Last Saturday, I wrote a post about how technology is capable of slowly making government programs irrelevant. I used the example of the Post Office becoming irrelevant due to the advances in communication. I doubt that the U.S. Post Office will be around in 20 years.
It makes me wonder if we could see technology come up with a different form of money. If the Federal Reserve continues on its disastrous course of buying U.S. government debt, then price inflation will become a major factor in the lives of most Americans. Actually, it already is a big factor, but it is not so well known.
Could technology provide us with different forms of money. It could really happen anywhere in the world and it really already does. When Zimbabwe went into hyperinflation, people started using other currencies, like the U.S. dollar, and gold on a more regular basis.
But it doesn’t have to be other fiat currencies and it doesn’t even necessarily have to be gold or silver. I have heard of people using cell phone minutes in other countries as a form of money. Almost anything could be used. It could be oil. It could be stocks. It could be computer storage space. It could be timeshare points. It could be a new website that sells things based on its own point system, instead of using dollars. It could be any combination of things.
Technology is so sophisticated now, that you could have a broad market of different things with constantly fluctuating exchange rates. It could be like a big stock market with huge trading. Just as an example, perhaps you could trade your hotel credits from a timeshare for a certain amount of oil. You wouldn’t actually get delivery of the oil though. Then you could trade the oil shares for a new watch.
There is always the problem of government regulation and taxation. That is a problem with using gold as money now.

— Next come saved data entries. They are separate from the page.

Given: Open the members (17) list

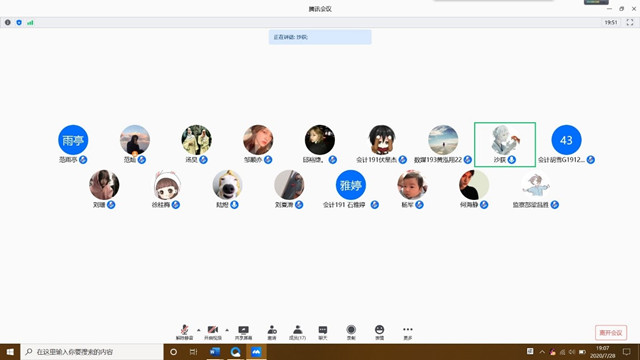Looking at the screenshot, I should [x=298, y=332].
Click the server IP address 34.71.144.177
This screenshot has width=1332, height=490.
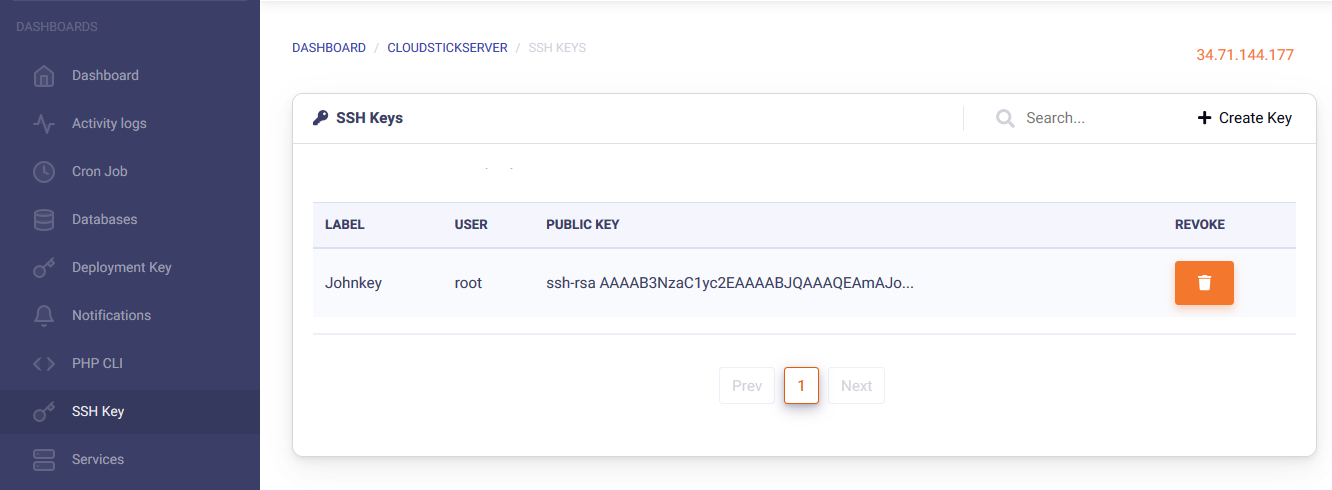pyautogui.click(x=1245, y=55)
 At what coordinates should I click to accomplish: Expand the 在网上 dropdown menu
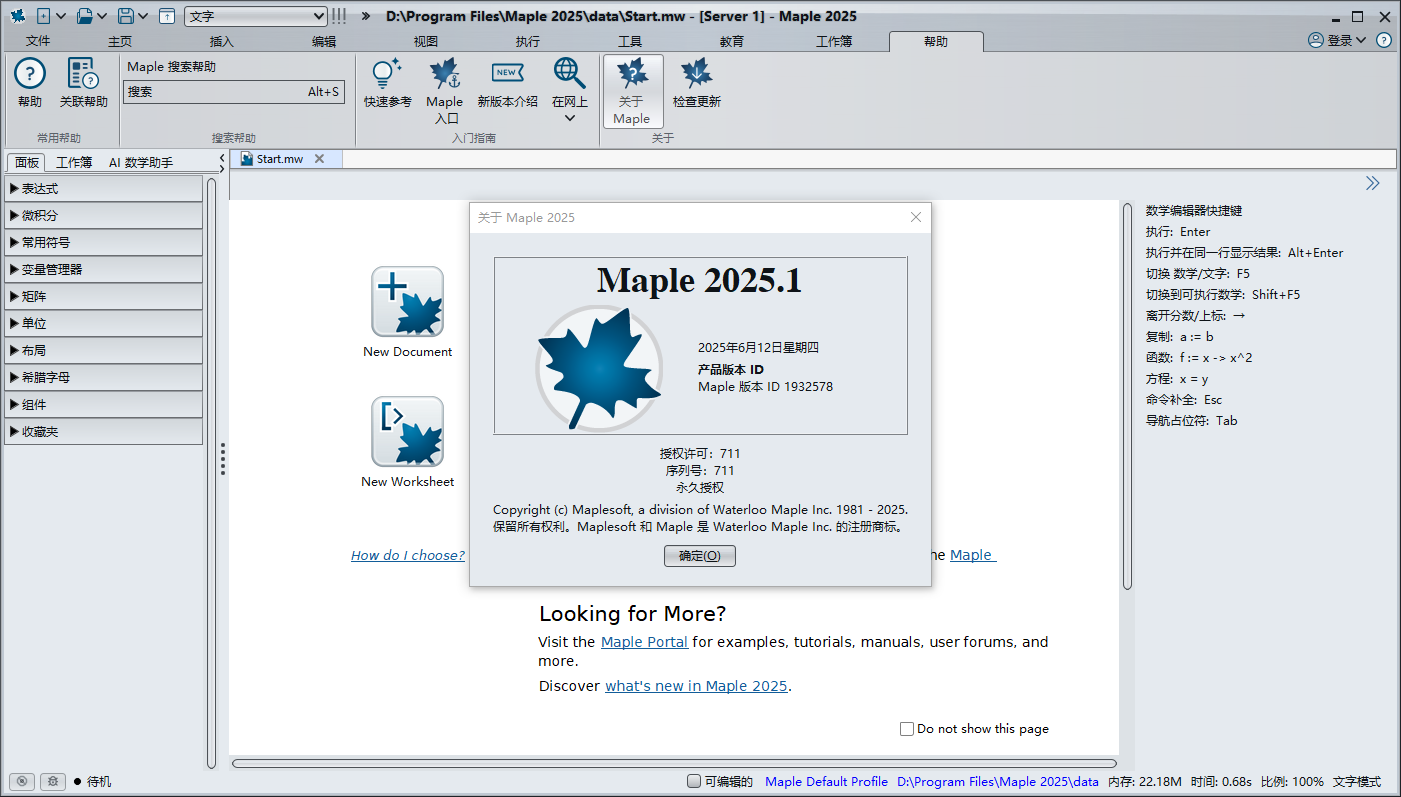tap(570, 118)
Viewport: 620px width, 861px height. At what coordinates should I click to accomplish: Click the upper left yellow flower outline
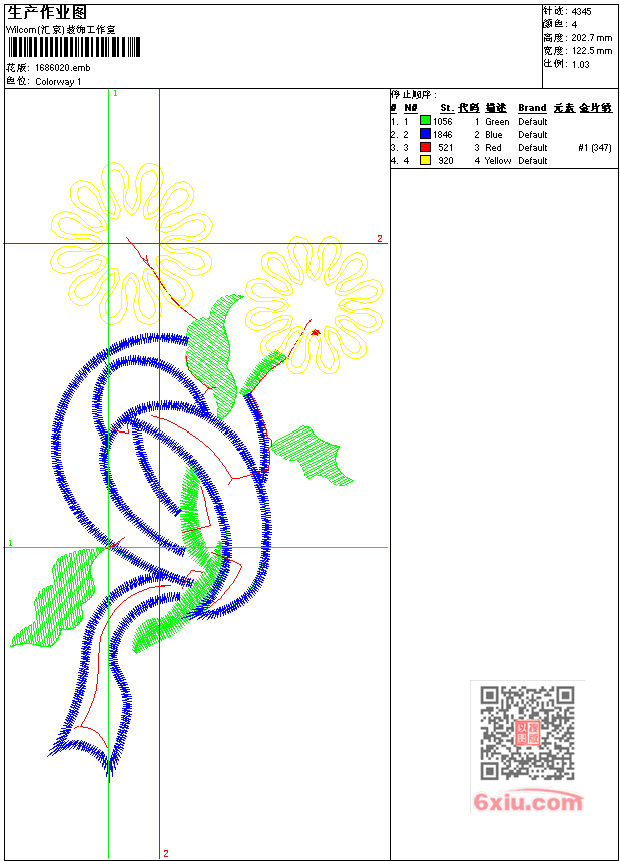[132, 243]

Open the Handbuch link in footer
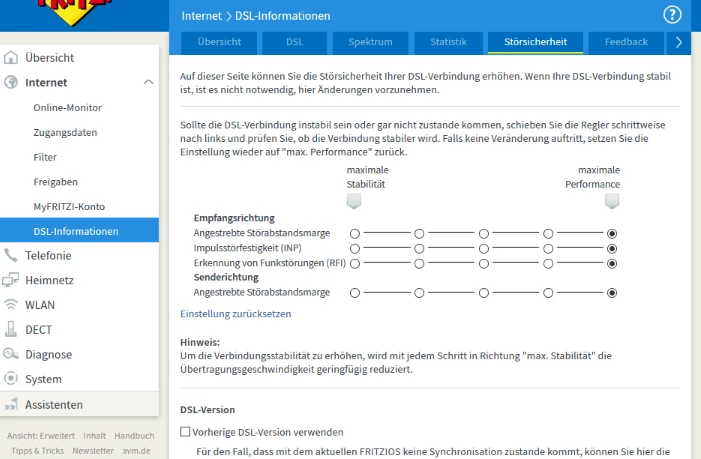[x=134, y=436]
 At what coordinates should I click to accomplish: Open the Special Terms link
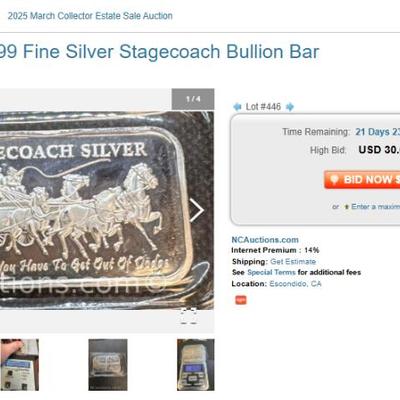tap(271, 272)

But the market can find ways around this. If the U.S. dollar (or any other currency) becomes weak enough, it would not surprise me to see people trying to trade more with other things. There might eventually be a few things that people start to obtain, not because they want it, but because it is marketable to others. These few things would then take on the characteristics of a medium of exchange.
I really have no idea how this would work or what might be used. That would be up to the billions of people in the marketplace. But it is possible that technology could help us find relief from the destructive policies of central bankers and governments.